Work request: Exclude the pictures, then repeat exactly each line from the one containing "Task: Sort by the 进程名 column header" to the final line of the records that follow.

>>>>

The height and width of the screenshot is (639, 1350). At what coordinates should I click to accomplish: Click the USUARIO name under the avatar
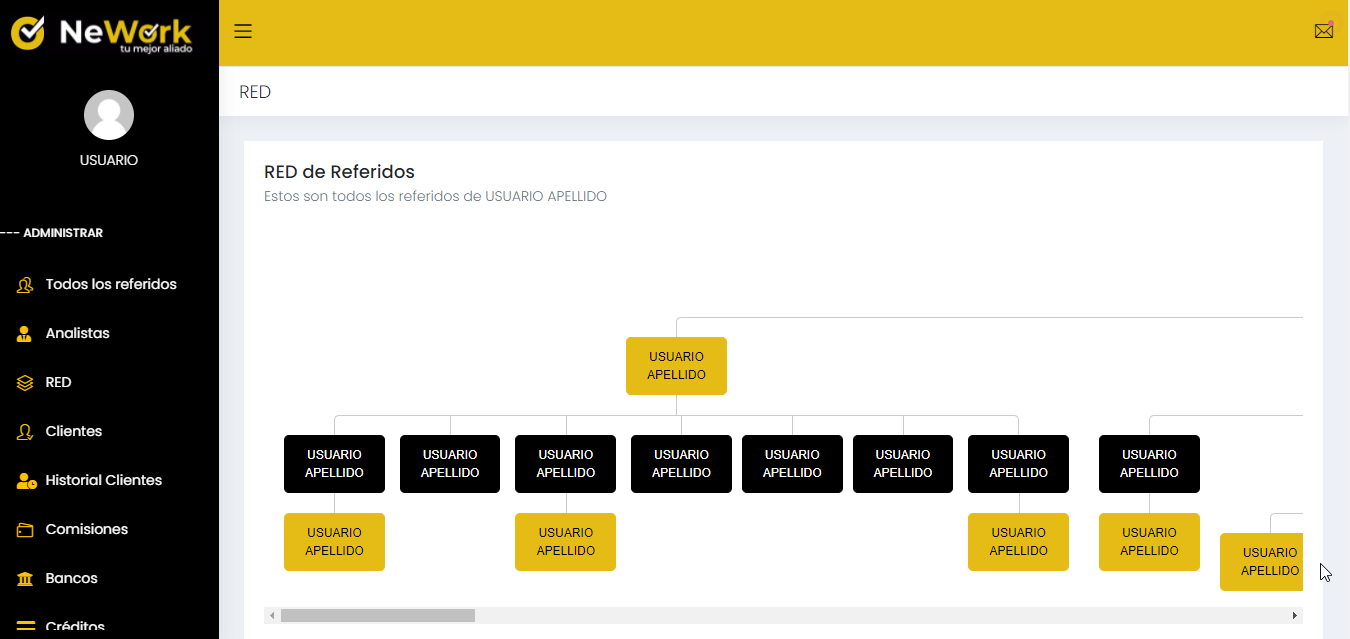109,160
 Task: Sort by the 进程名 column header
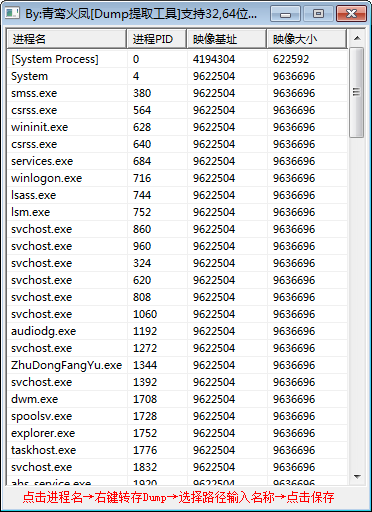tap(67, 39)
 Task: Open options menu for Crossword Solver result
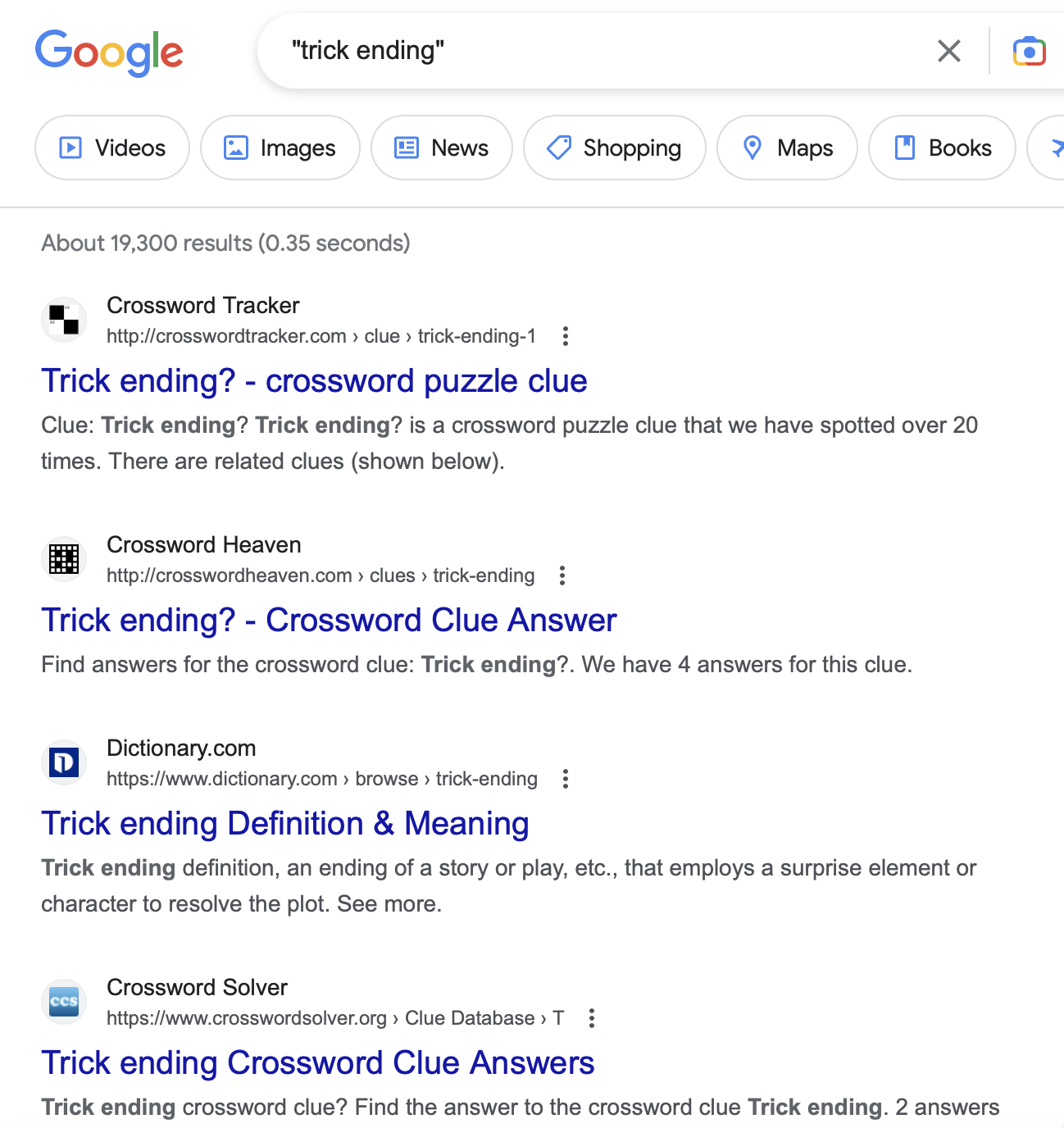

<<<<

Reply to the exercise:
 Task: Sort by the 进程名 column header
tap(67, 39)
 Task: Open options menu for Crossword Solver result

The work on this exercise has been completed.